5. Have a supply of micropore filtered, deionized water available, in the carboy marked "nanopure water". It should be less than one month old. Attach supply tube to carboy. Supply tube is the smaller tube, which feeds into the peristaltic pump on the left. Be sure that the supply tube is well into the carboy.
   
   
6. Empty waste carboy. Attach waste tube to carboy. Waste tube is the larger one, feeding into the peristaltic pump on the right.
   
   
7. Run "Armback.ad" to retract the arm to the back. Put on gloves if not already done. Tape holes in the vacuum manifold that will not be used by the pins.
   
   
8. Turn on the humidifier. The humidifier should maintain 55% to 65% humidity.

The arrayer is now ready for pin testing or a production run.

Preparation of a PCR spotting plate for printing
PCR spotting plates should be 384 well, Corning Costar PCR plates. Each well should contain no more than 10 microliters. Spotting plates are kept in the non-defrosting freezer, covered with foil film (3M Scotch 425, core series 591) and enclosed in a resealable plastic bag. Do the following to prepare a particular source plate for printing:

1. Thaw source plates for 12 minutes.
   
   
2. Spin plate using Jouan centrifuge at 2000 rpm for one minute.
   
   
3. Carefully peel off the yellow tape label. There should be three items on this label: (a) a PCR spotting plate ID, (b) a date of creation of the spotting plate, and (c) the number of prints made from this spotting plate. Increment the number of prints item on the tape. Save this piece of tape if possible for reattachment after printing.
   
   
4. Carefully peel off the metallic adhesive covering.
   
   
5. Place the source plate in the source plate holder on the microarray. Be sure that the notched (A1) corner is at the bottom left.

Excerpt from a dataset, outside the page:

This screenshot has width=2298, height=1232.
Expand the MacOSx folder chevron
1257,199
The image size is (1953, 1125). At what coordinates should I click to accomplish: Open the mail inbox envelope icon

Storing PCR spotting plates after printing
After the plate has been printed, remove it from the arrayer and do the following.

1. Cut a piece of foil film (3M Scotch 425, core series 591) so that it covers the plate and extends at least 1/2 down all sides of the plate.
   
   
2. Seal the plate by running over the foil a blunt tipped object (a Sharpie Regular Point works quite well).
   
   
3. Add one to the number of prints on the yellow tape and reattach it to the plate on top.
   
   
4. Seal the plate in a plastic bag and store it in its assigned position in the -20 C freezer.